### Exercise
Copy the records below word for word. Stop after the line that contains "Persianas (264, 2206)".

### Records excerpted from a collection

[Start of section]

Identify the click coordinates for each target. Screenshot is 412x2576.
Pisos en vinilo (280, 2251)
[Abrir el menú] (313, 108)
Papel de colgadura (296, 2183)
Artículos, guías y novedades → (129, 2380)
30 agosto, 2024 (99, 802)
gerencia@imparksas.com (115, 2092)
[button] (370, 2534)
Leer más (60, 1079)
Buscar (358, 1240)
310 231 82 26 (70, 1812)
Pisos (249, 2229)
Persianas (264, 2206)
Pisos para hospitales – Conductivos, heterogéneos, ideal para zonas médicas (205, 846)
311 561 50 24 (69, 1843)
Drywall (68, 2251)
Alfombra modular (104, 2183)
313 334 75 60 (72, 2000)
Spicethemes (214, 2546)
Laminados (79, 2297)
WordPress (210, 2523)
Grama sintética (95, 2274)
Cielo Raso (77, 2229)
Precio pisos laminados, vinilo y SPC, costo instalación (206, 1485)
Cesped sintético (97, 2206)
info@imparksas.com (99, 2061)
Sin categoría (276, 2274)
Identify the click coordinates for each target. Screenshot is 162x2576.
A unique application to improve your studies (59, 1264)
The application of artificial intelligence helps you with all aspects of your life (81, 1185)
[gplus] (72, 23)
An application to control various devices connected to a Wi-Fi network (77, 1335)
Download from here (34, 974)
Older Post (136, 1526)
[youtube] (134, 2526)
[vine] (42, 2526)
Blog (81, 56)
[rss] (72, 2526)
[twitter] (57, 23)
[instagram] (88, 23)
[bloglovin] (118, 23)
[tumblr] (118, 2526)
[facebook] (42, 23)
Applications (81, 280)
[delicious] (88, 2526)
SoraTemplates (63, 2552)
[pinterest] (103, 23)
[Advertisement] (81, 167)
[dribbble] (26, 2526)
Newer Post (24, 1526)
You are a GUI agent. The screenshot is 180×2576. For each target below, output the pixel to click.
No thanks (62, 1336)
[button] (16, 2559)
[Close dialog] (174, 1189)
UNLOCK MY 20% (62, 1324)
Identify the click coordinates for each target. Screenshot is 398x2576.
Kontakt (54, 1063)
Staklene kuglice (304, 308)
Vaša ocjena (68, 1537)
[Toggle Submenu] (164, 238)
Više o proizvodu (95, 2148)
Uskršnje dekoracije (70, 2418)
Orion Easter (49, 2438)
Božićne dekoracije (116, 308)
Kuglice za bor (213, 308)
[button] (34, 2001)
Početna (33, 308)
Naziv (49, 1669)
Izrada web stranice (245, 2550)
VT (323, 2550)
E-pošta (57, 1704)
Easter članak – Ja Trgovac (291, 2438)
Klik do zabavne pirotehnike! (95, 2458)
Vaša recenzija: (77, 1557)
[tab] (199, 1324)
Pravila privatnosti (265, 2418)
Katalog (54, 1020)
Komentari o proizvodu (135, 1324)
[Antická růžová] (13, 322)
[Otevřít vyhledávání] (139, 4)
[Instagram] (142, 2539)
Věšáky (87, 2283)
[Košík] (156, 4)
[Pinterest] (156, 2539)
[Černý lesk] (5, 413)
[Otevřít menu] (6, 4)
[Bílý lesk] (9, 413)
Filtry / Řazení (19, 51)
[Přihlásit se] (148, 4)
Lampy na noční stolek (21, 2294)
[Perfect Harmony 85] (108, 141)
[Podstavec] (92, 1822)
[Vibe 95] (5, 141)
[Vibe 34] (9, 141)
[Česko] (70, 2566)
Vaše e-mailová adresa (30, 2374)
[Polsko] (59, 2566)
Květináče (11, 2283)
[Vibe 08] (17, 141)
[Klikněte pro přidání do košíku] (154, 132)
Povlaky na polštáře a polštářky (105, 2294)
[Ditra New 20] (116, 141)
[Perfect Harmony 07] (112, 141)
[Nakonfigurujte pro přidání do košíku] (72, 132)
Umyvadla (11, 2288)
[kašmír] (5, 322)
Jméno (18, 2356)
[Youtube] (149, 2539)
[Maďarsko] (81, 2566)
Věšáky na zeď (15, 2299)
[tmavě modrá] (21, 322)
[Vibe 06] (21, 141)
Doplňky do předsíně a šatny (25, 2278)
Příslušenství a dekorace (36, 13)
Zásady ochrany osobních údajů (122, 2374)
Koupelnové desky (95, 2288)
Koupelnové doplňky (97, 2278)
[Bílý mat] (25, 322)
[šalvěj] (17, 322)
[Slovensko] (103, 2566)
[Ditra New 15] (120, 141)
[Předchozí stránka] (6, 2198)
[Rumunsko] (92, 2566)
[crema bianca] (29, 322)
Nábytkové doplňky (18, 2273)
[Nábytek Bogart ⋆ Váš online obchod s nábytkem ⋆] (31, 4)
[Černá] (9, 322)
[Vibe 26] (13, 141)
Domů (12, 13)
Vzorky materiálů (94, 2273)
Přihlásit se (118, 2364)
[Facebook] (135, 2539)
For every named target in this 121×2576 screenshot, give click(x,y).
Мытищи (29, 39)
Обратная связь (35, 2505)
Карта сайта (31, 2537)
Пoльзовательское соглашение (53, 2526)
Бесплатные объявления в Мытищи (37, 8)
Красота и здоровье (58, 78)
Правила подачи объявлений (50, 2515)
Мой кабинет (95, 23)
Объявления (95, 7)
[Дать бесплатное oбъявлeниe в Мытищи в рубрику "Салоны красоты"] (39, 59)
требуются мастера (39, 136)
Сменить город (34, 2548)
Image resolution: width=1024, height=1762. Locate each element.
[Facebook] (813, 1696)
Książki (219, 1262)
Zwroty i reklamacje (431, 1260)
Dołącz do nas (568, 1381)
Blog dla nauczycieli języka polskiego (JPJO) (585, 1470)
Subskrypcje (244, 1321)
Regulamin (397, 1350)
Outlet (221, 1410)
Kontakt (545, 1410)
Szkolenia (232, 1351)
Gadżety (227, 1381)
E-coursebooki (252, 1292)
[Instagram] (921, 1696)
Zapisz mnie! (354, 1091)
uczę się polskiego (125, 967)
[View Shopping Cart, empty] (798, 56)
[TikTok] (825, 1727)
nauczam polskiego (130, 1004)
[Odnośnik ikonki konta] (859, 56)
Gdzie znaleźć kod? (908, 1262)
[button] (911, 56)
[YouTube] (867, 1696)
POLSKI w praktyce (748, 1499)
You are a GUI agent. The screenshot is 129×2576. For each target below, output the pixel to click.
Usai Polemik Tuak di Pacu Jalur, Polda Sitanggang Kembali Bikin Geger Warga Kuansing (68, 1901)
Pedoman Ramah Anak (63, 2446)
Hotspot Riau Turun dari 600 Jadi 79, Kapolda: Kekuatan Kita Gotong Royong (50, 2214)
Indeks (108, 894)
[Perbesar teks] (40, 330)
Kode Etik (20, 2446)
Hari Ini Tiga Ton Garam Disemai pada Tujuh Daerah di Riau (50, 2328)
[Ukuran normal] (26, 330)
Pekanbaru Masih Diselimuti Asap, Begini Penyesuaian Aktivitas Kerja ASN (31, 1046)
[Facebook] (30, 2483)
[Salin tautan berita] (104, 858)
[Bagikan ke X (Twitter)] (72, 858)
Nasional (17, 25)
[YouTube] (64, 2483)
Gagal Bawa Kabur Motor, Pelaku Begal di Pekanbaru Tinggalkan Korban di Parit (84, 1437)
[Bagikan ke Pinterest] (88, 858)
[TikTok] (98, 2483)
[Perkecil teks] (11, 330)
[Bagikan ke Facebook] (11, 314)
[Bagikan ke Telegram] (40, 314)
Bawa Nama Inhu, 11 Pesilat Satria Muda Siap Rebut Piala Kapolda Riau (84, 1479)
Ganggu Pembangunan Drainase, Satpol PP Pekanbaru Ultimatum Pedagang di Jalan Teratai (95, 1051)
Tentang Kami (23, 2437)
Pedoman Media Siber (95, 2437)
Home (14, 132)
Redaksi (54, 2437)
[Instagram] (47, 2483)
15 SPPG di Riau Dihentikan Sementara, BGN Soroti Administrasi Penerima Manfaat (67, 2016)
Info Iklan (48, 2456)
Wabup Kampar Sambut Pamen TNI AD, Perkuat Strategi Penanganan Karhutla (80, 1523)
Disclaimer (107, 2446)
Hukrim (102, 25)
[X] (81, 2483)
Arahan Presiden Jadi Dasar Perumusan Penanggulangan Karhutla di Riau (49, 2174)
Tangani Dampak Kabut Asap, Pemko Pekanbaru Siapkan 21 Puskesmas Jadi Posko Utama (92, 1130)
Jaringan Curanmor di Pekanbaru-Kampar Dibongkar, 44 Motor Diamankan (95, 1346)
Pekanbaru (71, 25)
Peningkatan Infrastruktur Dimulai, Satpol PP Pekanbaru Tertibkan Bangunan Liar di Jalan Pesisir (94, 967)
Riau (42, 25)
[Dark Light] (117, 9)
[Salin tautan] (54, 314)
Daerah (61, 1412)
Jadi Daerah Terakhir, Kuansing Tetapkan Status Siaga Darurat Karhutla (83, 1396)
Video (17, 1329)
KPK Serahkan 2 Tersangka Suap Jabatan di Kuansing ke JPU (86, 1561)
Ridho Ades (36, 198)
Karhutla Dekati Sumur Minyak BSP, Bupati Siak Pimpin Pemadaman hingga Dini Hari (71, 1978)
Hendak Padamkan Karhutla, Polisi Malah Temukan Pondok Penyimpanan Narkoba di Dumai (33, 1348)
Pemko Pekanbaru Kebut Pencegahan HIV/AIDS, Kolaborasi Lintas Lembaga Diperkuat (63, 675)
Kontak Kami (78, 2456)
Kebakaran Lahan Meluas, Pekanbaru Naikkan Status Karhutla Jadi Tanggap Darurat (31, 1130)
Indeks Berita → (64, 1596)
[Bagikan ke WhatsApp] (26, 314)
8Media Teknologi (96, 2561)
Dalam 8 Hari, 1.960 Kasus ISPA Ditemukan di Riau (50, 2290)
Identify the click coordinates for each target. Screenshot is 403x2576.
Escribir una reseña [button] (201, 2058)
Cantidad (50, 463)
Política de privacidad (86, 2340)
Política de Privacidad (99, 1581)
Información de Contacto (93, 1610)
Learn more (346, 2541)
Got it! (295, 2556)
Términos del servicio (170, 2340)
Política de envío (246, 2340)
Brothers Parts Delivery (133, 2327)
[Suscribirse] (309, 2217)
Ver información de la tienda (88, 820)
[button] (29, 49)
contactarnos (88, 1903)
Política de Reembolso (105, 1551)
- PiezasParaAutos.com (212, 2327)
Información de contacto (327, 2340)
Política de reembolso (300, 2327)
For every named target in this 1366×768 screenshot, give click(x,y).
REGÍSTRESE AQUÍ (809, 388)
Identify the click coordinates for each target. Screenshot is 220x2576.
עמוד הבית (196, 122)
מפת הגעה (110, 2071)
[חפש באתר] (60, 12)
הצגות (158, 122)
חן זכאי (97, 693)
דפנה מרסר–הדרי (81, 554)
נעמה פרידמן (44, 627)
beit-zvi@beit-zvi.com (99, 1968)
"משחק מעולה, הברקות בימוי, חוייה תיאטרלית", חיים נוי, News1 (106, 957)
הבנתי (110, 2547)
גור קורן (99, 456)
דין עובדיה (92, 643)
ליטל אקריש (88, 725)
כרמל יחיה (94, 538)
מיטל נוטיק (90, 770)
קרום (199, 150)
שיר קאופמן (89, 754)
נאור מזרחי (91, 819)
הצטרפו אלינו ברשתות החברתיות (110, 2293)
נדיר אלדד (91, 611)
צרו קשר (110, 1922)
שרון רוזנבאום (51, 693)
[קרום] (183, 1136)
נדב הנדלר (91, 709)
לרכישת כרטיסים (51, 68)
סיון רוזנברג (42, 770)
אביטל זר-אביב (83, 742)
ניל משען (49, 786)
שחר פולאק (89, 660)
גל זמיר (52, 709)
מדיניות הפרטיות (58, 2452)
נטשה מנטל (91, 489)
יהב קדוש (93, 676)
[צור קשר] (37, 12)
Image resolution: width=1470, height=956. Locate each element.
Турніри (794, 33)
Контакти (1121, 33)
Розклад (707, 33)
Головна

[End of section]

### The answer
Identify the click coordinates for each target. Screenshot is 412x2576.
Pisos en vinilo (280, 2251)
[Abrir el menú] (313, 108)
Papel de colgadura (296, 2183)
Artículos, guías y novedades → (129, 2380)
30 agosto, 2024 (99, 802)
gerencia@imparksas.com (115, 2092)
[button] (370, 2534)
Leer más (60, 1079)
Buscar (358, 1240)
310 231 82 26 (70, 1812)
Pisos (249, 2229)
Persianas (264, 2206)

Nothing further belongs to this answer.